### What to do
Each record beneath this line is to be copied exactly.

=== Section Start ===

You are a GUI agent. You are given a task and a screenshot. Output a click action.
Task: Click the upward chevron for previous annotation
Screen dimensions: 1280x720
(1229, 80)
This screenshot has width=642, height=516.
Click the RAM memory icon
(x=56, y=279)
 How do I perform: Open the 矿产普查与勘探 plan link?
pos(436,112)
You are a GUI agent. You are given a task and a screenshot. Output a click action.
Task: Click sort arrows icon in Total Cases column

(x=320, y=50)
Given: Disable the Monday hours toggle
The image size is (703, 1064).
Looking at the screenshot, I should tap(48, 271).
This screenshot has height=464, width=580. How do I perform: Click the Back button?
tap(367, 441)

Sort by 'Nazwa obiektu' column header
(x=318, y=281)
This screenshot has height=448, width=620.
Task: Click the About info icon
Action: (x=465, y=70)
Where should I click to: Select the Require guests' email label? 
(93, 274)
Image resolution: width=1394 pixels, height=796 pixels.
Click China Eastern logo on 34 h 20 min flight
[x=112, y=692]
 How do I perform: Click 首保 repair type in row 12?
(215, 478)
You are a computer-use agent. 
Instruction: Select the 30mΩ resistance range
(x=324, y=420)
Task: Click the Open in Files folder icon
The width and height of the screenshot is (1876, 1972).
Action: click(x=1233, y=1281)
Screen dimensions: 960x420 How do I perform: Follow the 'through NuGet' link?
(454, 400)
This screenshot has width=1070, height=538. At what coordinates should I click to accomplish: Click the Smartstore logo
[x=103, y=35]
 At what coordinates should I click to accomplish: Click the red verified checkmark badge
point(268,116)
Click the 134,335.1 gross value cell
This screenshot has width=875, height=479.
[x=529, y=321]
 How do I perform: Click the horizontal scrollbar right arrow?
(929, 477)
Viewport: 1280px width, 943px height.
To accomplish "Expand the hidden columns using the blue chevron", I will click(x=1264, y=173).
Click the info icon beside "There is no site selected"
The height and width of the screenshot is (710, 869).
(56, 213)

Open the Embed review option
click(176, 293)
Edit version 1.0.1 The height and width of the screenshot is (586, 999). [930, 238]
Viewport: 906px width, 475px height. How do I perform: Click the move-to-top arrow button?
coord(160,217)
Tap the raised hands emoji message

=== Section End ===

### Exercise solution
You are a GUI agent. You are given a task and a screenshot. Output a click action.
Task: Click the upward chevron for previous annotation
Screen dimensions: 1280x720
(1229, 80)
This screenshot has width=642, height=516.
Click the RAM memory icon
(x=56, y=279)
 How do I perform: Open the 矿产普查与勘探 plan link?
pos(436,112)
You are a GUI agent. You are given a task and a screenshot. Output a click action.
Task: Click sort arrows icon in Total Cases column

(x=320, y=50)
Given: Disable the Monday hours toggle
The image size is (703, 1064).
Looking at the screenshot, I should tap(48, 271).
This screenshot has height=464, width=580. How do I perform: Click the Back button?
tap(367, 441)

Sort by 'Nazwa obiektu' column header
(x=318, y=281)
This screenshot has height=448, width=620.
Task: Click the About info icon
Action: (x=465, y=70)
Where should I click to: Select the Require guests' email label? 
(93, 274)
Image resolution: width=1394 pixels, height=796 pixels.
Click China Eastern logo on 34 h 20 min flight
[x=112, y=692]
 How do I perform: Click 首保 repair type in row 12?
(215, 478)
You are a computer-use agent. 
Instruction: Select the 30mΩ resistance range
(x=324, y=420)
Task: Click the Open in Files folder icon
The width and height of the screenshot is (1876, 1972).
Action: click(x=1233, y=1281)
Screen dimensions: 960x420 How do I perform: Follow the 'through NuGet' link?
(454, 400)
This screenshot has width=1070, height=538. At what coordinates should I click to accomplish: Click the Smartstore logo
[x=103, y=35]
 At what coordinates should I click to accomplish: Click the red verified checkmark badge
point(268,116)
Click the 134,335.1 gross value cell
This screenshot has width=875, height=479.
[x=529, y=321]
 How do I perform: Click the horizontal scrollbar right arrow?
(929, 477)
Viewport: 1280px width, 943px height.
To accomplish "Expand the hidden columns using the blue chevron", I will click(x=1264, y=173).
Click the info icon beside "There is no site selected"
The height and width of the screenshot is (710, 869).
(56, 213)

Open the Embed review option
click(176, 293)
Edit version 1.0.1 The height and width of the screenshot is (586, 999). [930, 238]
Viewport: 906px width, 475px height. How do I perform: Click the move-to-top arrow button?
coord(160,217)
Tap the raised hands emoji message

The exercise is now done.